**Problem**
Please output exactly the lines below, starting at the line that has "Where should I click to: Go" and ending at the line that has "The image size", both included; leave out all pictures and include nothing else.

**Supplied information**
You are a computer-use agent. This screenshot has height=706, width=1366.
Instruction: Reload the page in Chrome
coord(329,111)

* * *

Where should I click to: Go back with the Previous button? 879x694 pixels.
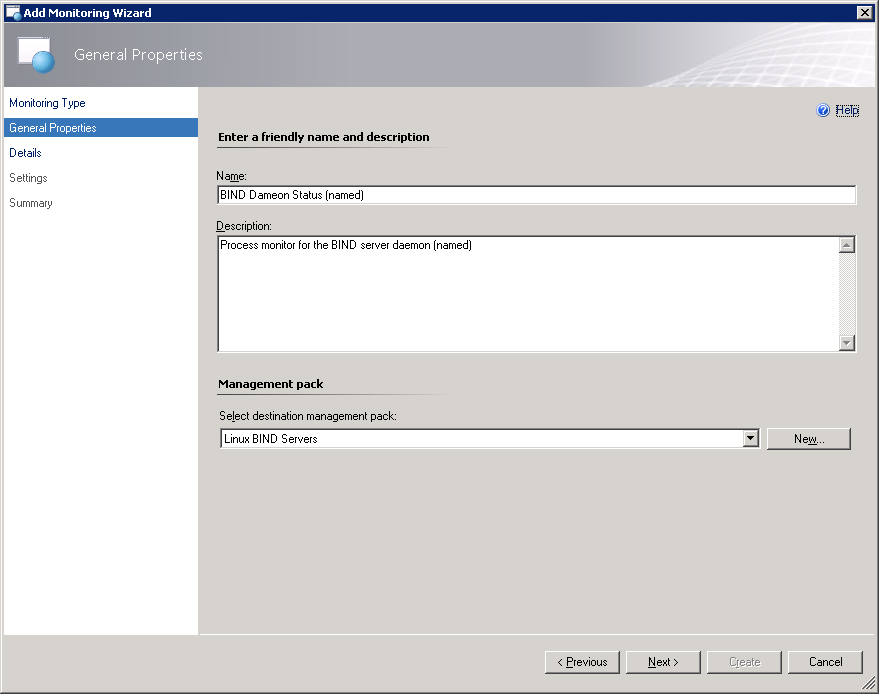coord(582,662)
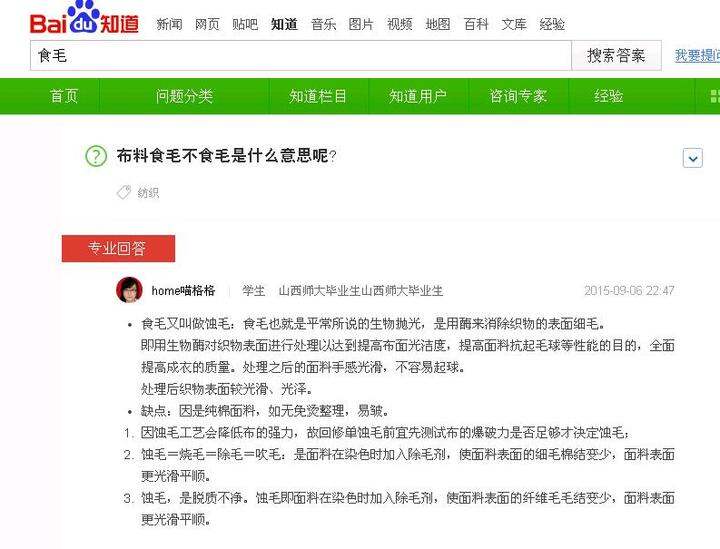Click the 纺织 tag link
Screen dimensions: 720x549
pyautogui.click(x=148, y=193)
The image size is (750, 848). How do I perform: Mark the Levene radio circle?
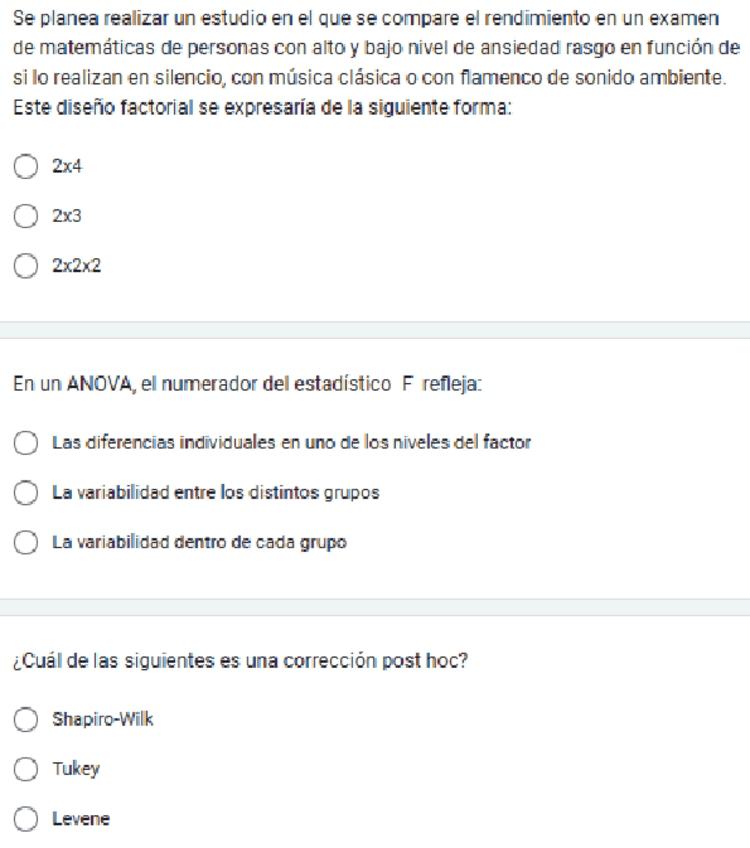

...

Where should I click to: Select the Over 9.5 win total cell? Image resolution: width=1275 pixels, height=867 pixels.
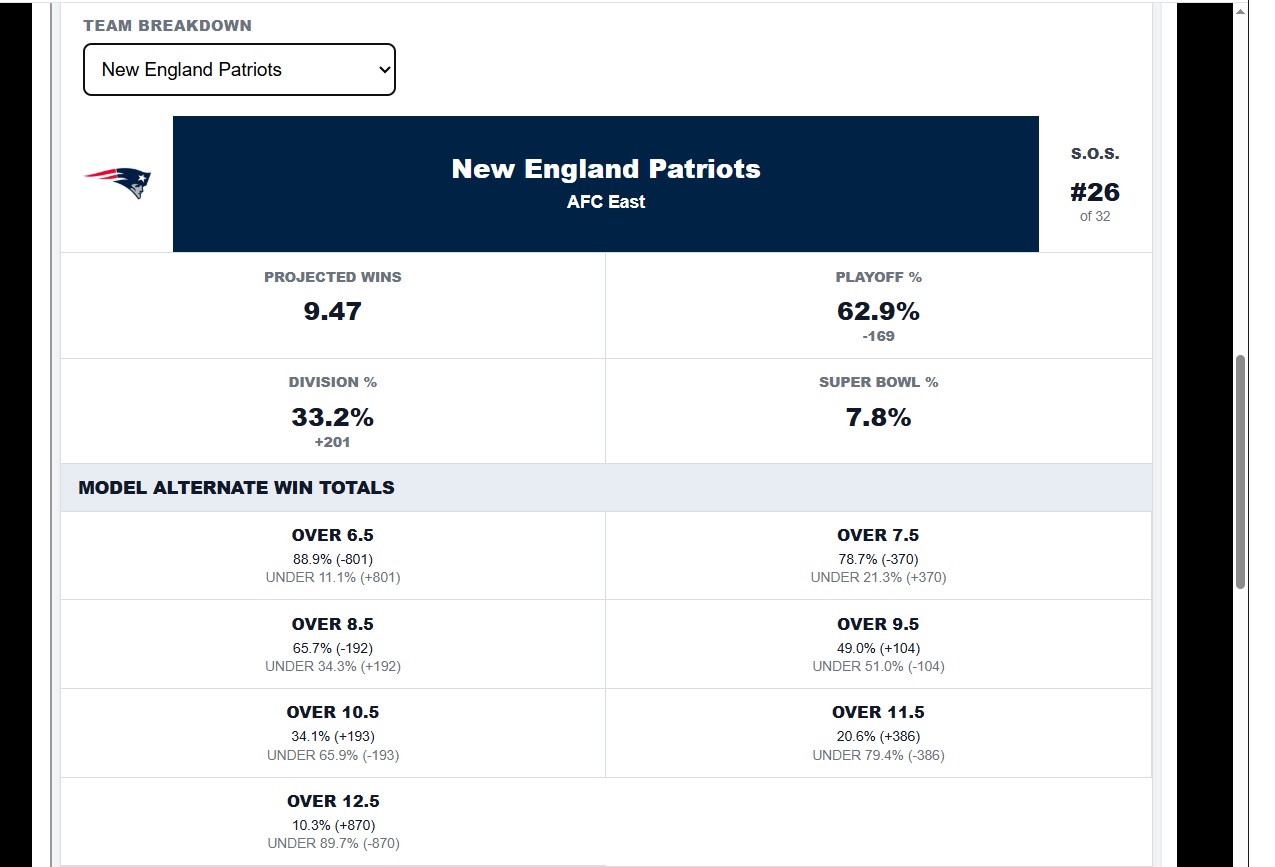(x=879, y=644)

**Result**
Where should I click to: Go back with the Previous button? 879x694 pixels.
coord(582,662)
Click the 纺织 tag link
Screen dimensions: 720x549
pyautogui.click(x=148, y=193)
The image size is (750, 848). How do I perform: Mark the Levene radio circle?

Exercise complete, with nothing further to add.